The singular answer Christians give, of a witness to God’s call, is a window into the story in which the world may find its salvation and hope. Logics of inclusion and exclusion are shattered in the event of reconciliation. There’s a politics in these wider horizons that can heal the bitter contempt that marks our present situation. And sure, Bonhoeffer’s conclusion may strike some as trite sentimentality, of veiled Christian piety that belongs anywhere but politics or the public square. But that’s precisely it. 

The Christian story creates a public with its own politics. And this doesn’t mean the church is a counter-society, set up against the world, rather, it is precisely in our participating with fellow citizens in the mess of political process where such a witness can be given and made. There is a free responsibility to this presence. This is not Christian dominance, Christendom 2.0, or MAGA visions of authoritarian power dressed up in Christian rhetoric. This is something more modest, and yet deeply radical.  

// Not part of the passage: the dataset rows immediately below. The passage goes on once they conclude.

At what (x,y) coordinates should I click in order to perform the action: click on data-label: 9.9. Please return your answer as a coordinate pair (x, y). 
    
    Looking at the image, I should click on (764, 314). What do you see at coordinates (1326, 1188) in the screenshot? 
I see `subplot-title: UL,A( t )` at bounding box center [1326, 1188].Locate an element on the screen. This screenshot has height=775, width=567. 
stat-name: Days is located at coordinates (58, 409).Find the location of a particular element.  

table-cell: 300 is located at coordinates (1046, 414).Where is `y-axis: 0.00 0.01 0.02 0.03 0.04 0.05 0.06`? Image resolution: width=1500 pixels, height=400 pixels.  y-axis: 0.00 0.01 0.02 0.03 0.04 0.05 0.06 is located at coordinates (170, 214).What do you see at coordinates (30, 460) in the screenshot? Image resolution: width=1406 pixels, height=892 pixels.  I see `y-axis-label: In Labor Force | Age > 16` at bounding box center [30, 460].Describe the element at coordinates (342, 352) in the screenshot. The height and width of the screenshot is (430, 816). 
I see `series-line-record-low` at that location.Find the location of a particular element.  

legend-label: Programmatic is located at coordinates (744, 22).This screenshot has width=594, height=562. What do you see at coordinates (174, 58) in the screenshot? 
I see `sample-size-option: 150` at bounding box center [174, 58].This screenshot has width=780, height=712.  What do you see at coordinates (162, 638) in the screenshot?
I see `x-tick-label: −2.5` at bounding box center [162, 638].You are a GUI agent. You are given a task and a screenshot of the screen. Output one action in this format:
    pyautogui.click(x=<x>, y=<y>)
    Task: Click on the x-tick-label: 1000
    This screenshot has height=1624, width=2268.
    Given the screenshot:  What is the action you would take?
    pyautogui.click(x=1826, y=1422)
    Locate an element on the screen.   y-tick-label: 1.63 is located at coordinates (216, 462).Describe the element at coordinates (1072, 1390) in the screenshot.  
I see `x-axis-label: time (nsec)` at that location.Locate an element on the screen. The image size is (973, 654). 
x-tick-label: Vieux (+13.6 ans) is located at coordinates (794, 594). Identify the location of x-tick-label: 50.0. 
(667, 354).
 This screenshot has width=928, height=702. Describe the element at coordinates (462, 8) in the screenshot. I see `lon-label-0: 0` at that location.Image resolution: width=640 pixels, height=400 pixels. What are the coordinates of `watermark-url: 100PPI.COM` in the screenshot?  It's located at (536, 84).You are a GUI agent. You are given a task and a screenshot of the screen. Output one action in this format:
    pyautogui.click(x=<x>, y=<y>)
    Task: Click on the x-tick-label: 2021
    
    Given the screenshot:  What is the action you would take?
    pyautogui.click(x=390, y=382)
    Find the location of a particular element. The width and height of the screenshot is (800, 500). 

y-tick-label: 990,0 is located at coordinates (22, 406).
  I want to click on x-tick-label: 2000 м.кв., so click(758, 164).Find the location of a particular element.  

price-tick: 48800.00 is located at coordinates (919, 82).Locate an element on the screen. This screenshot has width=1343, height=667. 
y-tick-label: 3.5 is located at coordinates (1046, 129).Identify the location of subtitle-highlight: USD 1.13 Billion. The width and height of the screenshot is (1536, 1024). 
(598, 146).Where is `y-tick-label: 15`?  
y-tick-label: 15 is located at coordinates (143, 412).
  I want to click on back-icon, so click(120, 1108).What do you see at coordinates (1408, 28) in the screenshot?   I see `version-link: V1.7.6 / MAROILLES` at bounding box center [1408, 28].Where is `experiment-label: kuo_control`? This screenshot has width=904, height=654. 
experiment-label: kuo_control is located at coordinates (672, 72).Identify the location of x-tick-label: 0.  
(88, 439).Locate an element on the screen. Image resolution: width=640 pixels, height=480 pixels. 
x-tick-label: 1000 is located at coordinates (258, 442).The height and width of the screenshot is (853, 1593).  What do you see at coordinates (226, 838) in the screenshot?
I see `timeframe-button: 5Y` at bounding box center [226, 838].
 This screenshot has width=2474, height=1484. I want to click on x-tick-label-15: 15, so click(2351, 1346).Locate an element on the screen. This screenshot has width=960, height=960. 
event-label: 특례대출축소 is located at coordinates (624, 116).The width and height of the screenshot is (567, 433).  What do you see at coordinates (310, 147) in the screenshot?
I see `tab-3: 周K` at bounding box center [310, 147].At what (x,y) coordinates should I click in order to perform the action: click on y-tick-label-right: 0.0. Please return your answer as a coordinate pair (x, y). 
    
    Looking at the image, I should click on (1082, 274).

A decade of MAGA ought to have taught many of us much more than we currently know. And such learning can only happen once we stop incentivizing and normalizing assaults on democratic machinery that come to us as a spectacle for our consumptive entertainment. There remains a way to stand firm, a way that resists necessities and immediacies, primarily because it has the audacity to confess the truth that the world is already reconciled, it just doesn’t know it yet. And nowhere is this ignorance more concentrated than in the retributive, ascendant vision contained in the phrase, “Make America Great Again.”